= Muldraugh Hill =

Geographic feature in Kentucky

Muldraugh Hill is an escarpment in Floyd County, Indiana, and Bullitt, Hardin, Jefferson, Nelson, Marion, Casey, Lincoln and Rockcastle counties of central Kentucky separating the Knobs Region and Bluegrass on the north and north-east from the Pennyrile on the south and south-west. This escarpment fades into the Pottsville Escarpment in Rockcastle County.
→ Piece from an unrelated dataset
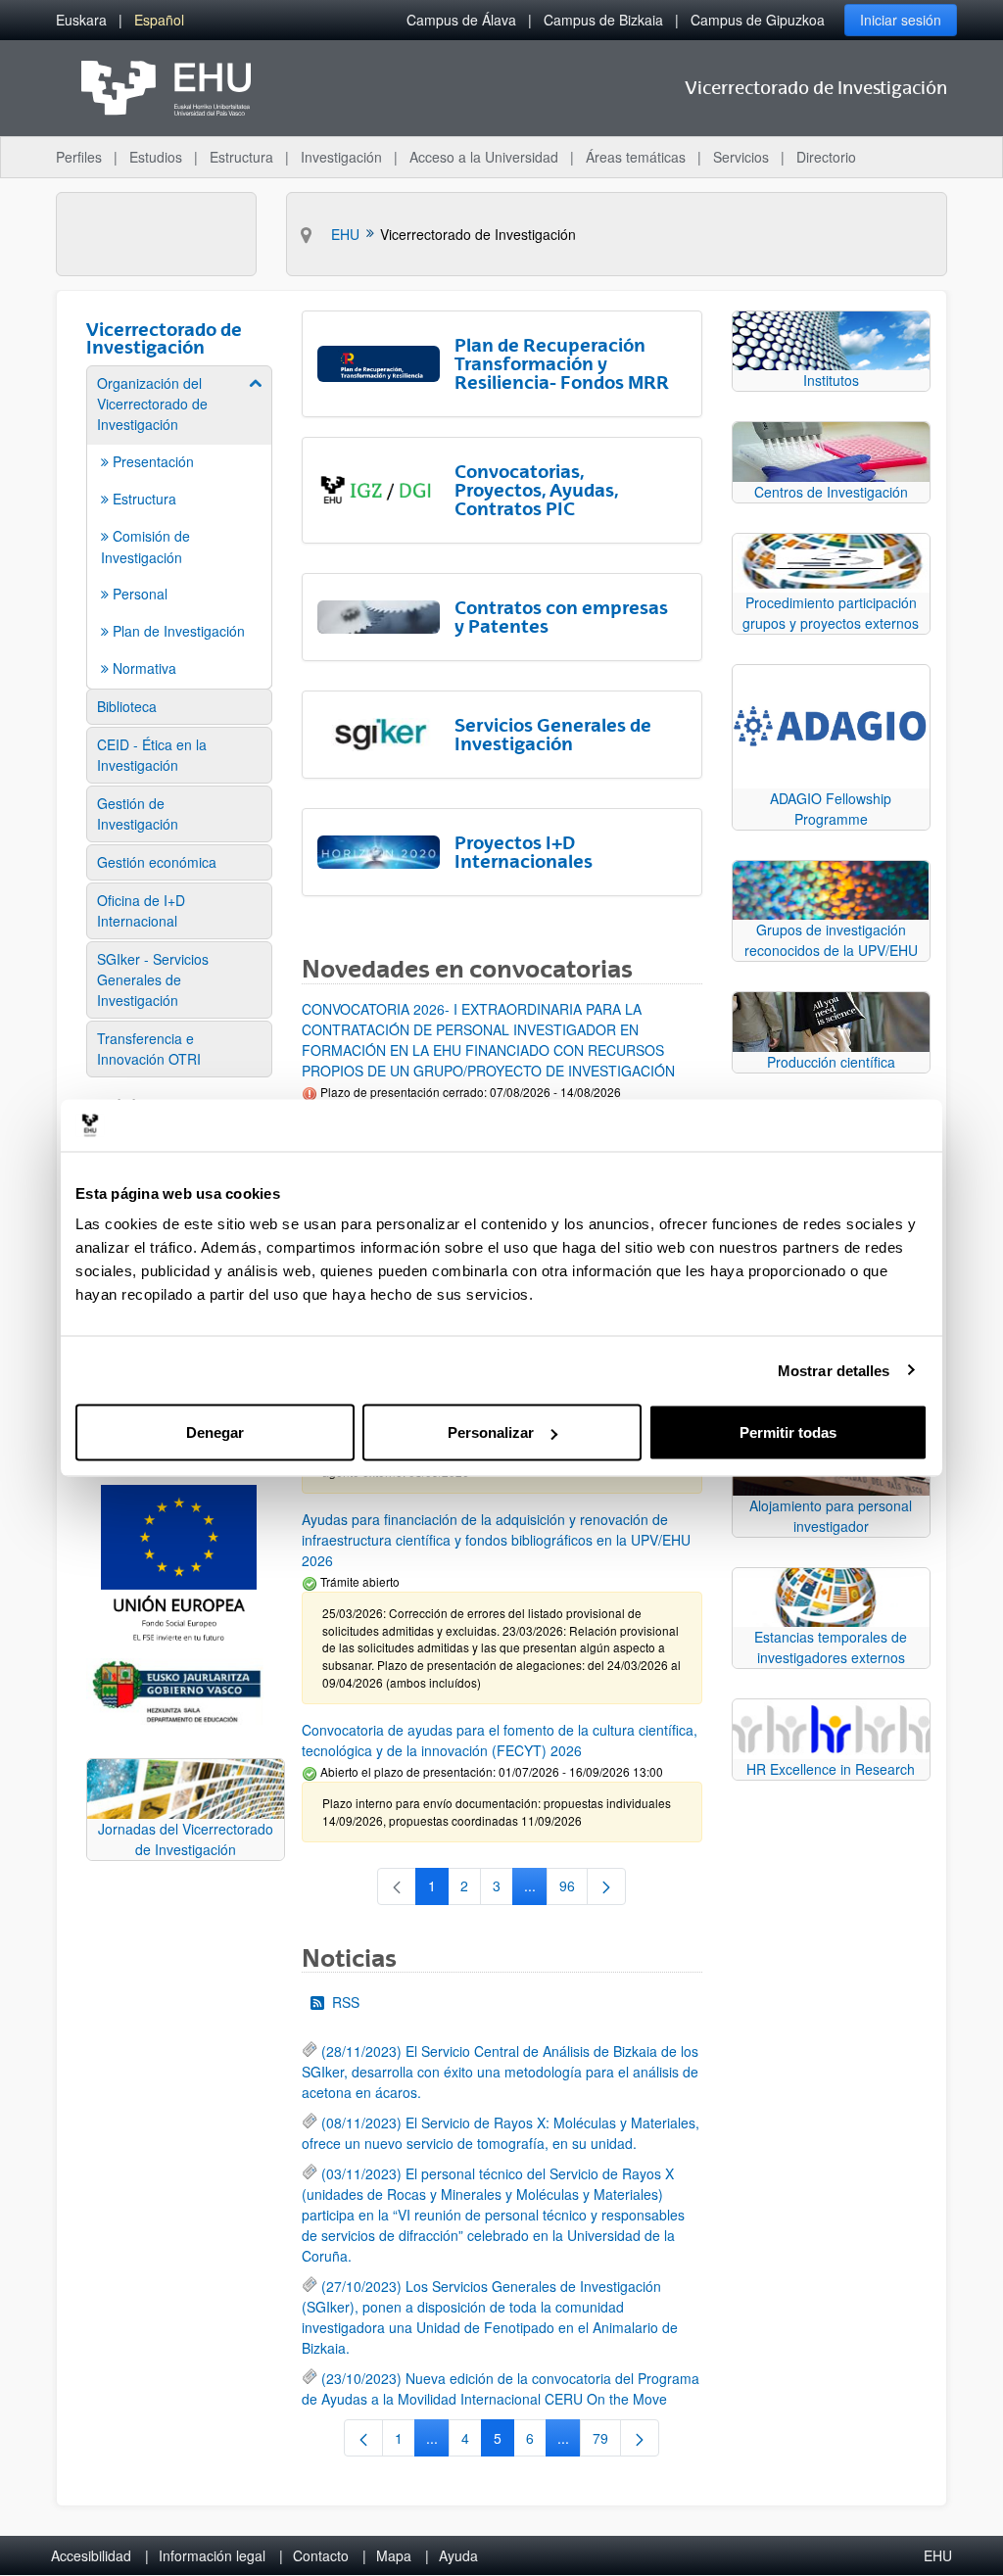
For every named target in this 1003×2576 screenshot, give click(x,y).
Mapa (393, 2555)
In the west, it crosses the Ohio River near the towns of Muldraugh and West Point and forms a steep edge to the river valley in Indiana to Floyds Knobs and farther north, though it is not generally referred to as Muldraugh Hill in Indiana.
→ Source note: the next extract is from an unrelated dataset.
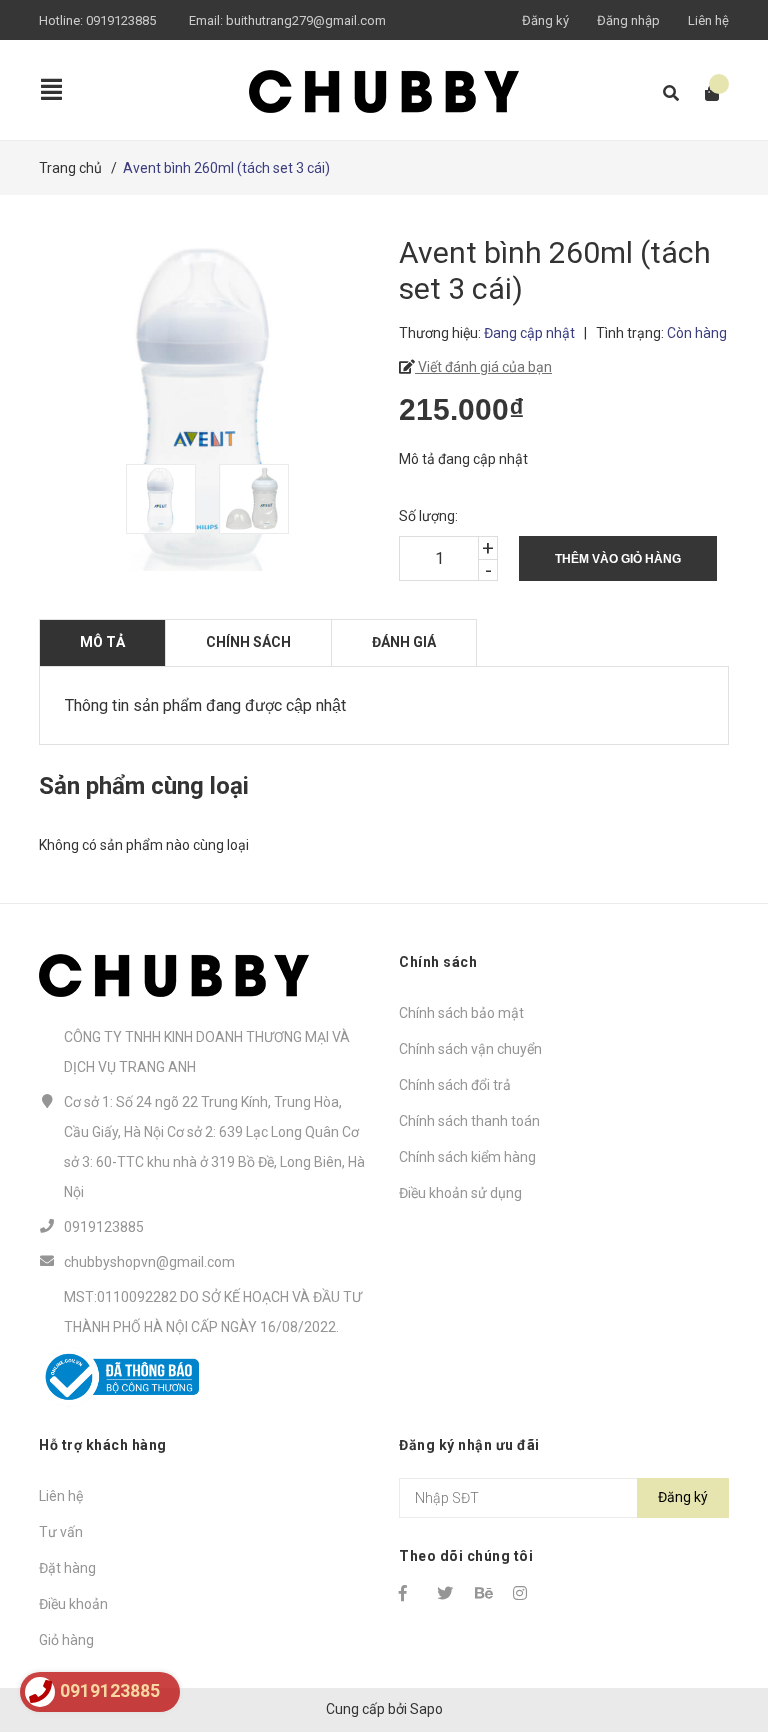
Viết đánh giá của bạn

In parts of its eastern stretches, around Crab Orchard and Brodhead, Muldraugh Hill is little more than a slight hill, but just to the west, Halls Gap is perhaps the most notable traverse of the escarpment, by U.S. Route 27. Perhaps the most traveled traverses are on the Bluegrass Parkway and U.S. Route 31W in Hardin County, the latter just north of the town of Muldraugh. In most of the west, the escarpment overlooks extensive areas of knobs, defined as the narrow Knobs Region. This landform consists mostly of siltstones and shales, with some minor limestones, lying between the limestones and dolomites of the older Bluegrass and the limestones of the newer Pennyrile. The escarpment exposes four eras of the geological column, from oldest to youngest: Ordovician, Silurian, Devonian and Mississippian.

The escarpment was apparently named for Capt. John Muldraugh, an early pioneer who lived along it. The Jefferson Memorial Forest in Louisville, Kentucky and Bernheim Forest in Bullitt and Nelson Counties are both located within the knobs of Muldraugh Hill, as is part of Fort Knox.